--- INPUT RECORDS Enclosed Below ---

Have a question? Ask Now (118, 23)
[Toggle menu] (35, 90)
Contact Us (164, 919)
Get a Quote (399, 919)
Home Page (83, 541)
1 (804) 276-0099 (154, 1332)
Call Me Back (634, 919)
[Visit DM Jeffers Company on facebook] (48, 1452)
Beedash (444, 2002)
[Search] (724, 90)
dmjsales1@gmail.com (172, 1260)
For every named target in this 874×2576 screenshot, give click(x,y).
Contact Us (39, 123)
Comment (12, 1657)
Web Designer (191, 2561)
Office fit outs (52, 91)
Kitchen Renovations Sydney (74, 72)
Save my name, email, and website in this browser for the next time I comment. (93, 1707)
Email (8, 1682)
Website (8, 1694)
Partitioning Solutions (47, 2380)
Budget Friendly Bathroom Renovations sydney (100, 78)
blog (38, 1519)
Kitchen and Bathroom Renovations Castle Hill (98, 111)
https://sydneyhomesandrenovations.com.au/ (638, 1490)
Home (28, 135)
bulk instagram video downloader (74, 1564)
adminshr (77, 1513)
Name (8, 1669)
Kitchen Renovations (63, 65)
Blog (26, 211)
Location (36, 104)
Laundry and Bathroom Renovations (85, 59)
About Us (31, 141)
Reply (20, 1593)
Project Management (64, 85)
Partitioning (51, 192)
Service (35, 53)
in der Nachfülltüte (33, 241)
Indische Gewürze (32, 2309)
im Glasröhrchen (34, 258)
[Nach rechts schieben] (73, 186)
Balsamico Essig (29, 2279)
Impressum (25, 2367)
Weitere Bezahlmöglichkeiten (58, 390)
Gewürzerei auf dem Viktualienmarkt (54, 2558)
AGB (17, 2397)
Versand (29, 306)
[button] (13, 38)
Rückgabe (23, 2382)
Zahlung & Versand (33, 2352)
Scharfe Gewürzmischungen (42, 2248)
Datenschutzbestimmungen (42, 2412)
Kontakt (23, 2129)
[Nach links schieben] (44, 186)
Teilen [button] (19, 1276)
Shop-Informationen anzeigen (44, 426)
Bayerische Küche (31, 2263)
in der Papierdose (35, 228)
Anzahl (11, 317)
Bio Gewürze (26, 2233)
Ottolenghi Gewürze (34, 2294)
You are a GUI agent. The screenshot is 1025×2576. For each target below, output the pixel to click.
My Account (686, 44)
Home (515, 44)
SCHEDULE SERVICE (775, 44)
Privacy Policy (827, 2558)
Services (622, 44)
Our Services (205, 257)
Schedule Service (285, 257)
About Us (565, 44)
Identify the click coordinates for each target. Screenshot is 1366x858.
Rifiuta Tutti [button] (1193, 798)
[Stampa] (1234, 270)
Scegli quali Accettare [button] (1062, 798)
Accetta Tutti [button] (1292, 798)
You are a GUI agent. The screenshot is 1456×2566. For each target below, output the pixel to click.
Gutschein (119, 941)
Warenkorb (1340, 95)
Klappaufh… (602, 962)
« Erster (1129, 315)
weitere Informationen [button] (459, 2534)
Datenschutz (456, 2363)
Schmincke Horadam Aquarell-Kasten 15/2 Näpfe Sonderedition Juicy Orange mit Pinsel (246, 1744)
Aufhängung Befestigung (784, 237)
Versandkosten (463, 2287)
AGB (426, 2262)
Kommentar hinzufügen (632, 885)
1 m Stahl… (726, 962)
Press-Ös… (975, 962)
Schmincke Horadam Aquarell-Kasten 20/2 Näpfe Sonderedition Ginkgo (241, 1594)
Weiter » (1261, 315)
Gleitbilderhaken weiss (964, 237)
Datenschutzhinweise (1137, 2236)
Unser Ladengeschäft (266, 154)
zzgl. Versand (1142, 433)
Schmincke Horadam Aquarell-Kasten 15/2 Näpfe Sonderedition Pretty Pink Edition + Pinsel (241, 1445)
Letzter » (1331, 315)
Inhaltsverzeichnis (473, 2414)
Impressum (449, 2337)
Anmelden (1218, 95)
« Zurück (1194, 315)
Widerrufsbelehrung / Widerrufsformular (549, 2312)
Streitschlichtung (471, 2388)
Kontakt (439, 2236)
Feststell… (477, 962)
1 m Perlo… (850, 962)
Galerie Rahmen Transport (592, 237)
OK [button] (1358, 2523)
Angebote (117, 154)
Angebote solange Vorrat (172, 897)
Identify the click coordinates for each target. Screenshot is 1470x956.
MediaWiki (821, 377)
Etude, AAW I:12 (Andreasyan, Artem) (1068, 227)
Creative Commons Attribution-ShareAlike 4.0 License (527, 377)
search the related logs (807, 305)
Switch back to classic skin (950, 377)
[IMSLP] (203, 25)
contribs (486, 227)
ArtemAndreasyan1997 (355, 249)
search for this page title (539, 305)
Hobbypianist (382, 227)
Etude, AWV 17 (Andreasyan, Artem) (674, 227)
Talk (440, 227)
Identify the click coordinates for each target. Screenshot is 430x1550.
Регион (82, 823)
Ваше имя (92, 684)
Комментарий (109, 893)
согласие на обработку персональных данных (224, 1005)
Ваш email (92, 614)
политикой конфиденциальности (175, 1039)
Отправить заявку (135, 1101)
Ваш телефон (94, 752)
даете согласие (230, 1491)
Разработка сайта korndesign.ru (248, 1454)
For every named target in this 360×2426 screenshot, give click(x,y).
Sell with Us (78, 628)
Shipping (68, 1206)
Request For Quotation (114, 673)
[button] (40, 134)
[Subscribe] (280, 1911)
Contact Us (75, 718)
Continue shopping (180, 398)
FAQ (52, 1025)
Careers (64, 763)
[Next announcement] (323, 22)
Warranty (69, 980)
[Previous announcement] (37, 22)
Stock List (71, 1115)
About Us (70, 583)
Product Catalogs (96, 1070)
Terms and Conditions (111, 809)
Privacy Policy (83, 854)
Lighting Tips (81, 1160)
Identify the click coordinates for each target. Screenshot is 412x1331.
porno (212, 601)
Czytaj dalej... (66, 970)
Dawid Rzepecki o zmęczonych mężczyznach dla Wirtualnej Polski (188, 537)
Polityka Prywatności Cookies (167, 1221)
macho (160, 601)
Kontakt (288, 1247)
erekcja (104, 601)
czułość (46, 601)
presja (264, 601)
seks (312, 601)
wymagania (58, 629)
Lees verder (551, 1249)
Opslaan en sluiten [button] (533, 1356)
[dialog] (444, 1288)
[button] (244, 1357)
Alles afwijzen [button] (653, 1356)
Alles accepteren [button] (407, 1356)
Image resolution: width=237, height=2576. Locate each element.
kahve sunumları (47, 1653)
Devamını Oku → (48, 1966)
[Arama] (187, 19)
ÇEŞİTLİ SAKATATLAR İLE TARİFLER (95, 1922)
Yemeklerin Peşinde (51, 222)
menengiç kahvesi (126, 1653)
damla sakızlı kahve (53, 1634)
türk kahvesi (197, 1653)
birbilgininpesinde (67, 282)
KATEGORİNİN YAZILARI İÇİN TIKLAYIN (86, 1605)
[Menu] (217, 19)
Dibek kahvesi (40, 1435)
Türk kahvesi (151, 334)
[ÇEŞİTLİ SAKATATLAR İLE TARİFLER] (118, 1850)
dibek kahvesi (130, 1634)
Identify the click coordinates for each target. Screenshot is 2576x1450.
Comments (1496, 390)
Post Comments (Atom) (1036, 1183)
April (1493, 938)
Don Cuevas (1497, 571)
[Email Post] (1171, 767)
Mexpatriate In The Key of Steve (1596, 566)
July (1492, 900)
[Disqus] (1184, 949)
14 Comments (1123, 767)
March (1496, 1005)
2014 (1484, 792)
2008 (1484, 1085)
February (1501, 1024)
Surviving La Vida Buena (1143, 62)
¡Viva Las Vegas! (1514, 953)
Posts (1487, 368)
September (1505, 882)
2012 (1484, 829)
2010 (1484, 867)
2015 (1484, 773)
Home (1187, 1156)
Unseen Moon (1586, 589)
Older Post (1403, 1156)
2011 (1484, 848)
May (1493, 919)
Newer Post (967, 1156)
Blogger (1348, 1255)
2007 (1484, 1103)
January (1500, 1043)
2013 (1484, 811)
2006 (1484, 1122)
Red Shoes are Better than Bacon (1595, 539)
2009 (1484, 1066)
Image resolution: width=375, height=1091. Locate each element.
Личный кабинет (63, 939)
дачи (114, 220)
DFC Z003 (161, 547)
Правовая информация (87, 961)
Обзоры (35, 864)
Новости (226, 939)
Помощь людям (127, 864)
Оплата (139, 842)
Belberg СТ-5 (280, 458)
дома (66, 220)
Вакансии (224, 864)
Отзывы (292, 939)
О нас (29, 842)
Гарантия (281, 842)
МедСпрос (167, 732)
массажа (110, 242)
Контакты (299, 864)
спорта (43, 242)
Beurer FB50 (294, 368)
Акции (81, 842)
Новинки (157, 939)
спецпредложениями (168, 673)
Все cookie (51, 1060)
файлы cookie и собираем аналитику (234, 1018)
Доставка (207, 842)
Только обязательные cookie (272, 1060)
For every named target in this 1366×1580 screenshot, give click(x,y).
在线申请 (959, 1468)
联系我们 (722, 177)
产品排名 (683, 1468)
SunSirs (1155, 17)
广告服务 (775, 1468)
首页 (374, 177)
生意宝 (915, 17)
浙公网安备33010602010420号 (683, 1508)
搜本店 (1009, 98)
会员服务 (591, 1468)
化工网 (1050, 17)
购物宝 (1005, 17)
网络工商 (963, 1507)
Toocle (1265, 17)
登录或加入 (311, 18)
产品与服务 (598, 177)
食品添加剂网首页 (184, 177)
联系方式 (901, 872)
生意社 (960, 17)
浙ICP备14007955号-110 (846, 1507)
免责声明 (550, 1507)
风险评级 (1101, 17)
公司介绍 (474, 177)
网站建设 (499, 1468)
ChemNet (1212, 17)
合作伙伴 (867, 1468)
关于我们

--- End of Enclosed INPUT RECORDS ---

_EXERCISE DETAILS_.
Scan the material line by line and report each one that contains "Locate".

_RESULT OF THIS TASK_.
Image resolution: width=237, height=2576. Locate each element.
Image resolution: width=375, height=1091. Locate each element.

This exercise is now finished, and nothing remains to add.